My own disinterest in blogging and reading blogs has never been expressed this well. Thank you, Mira, for your literary elegance. But tell me, what becomes of writers like us who are “not much interested in” our own views and who hope to avoid turning pink?

Mira, thank-you for your astute observations about blogs and bloggers and the whole culture around them! I am not a blogger myself, but greatly enjoyed reading yours! xox Meg

It’s the whole “everybody in the pool” chaotic noise of blogs that I enjoy. The noise is out there, but it’s hard to sleep if it is just one or two sounds, easier if there are many and it turns into white noise. (That “riptide of babble” the babbling stream?) I blog, my friends blog, my friends’ dogs blog. I find out the best birding sites in Ecuador from blogs, get great dog training exercises from other agility nerds, keep on top of what’s going on with the local restaurant scene. It’s not careful writing, it’s not treasuring-the-language writing. It is just, um, saying. And more akin to a letter or email (or diary) than a book. More like grass than a big oak tree? Super impermanent. Maybe liberating.

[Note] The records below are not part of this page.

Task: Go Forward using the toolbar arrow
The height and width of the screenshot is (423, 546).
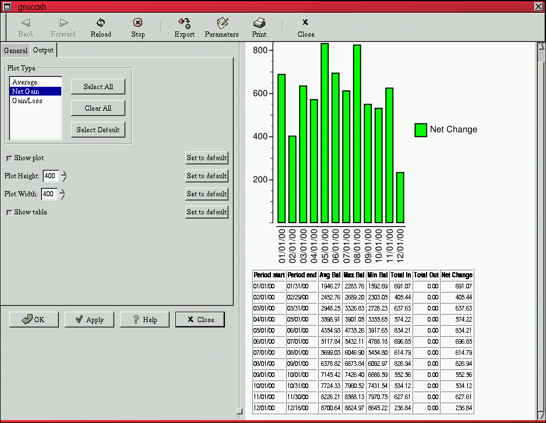Action: coord(63,23)
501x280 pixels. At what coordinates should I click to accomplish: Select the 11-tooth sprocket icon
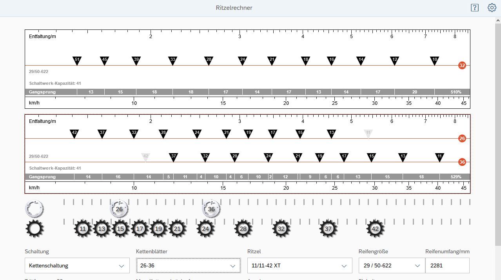(83, 229)
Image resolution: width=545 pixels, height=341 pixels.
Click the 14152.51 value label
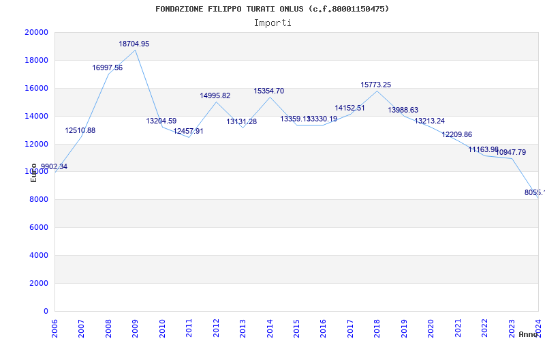tap(350, 108)
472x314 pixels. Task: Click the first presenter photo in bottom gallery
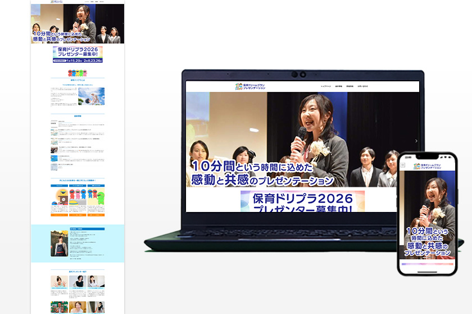[59, 281]
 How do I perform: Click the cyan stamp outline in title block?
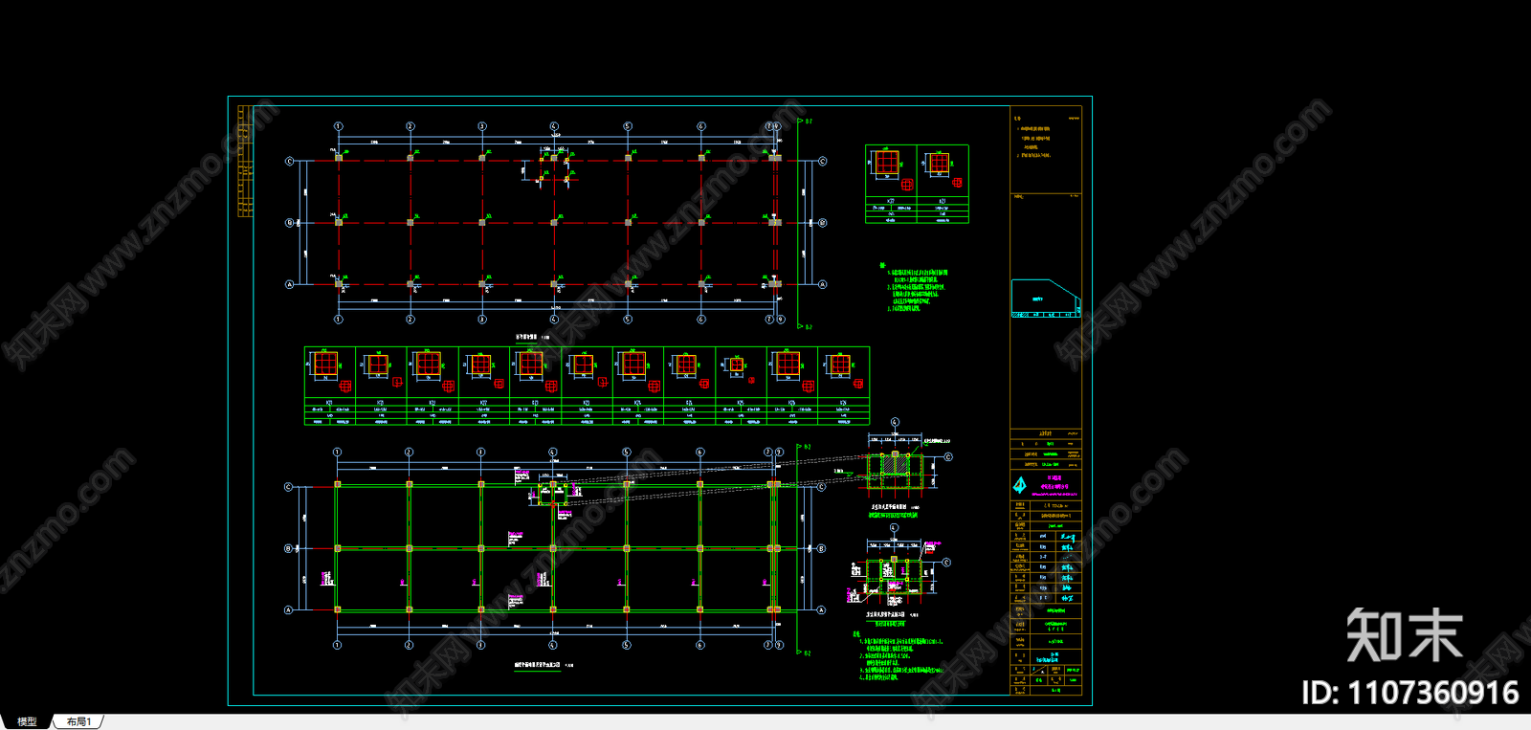click(x=1045, y=298)
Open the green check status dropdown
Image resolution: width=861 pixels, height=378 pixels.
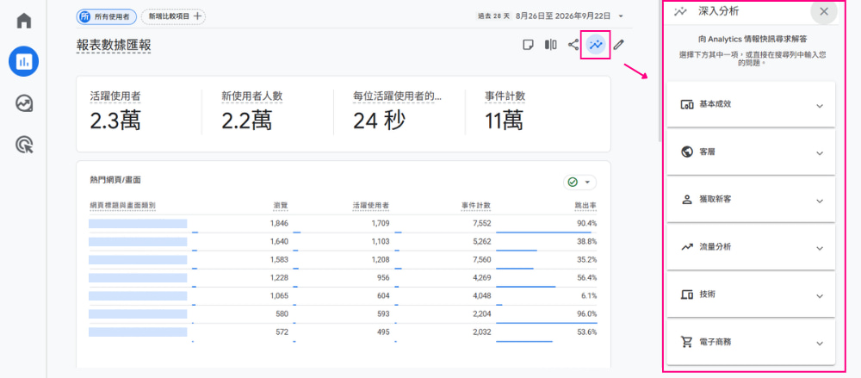click(579, 182)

But…I hear you. If someone is blogging about their personal little opinions and adventures and they think that it is *important* — well, that is rarely the case. I can think of only a few, mainly political, that I read on a daily basis that transcend the My Online Scrapbook set.

Anyway, hope you keep going!

Funny; one of the readers to my blog sent me here after reading my recent post (http://howtoteachanovel.blogspot.com/2010/03/real-writers-only-need-apply.html) which somewhat argues the opposite side.

I think we both make good points, even if we disagree!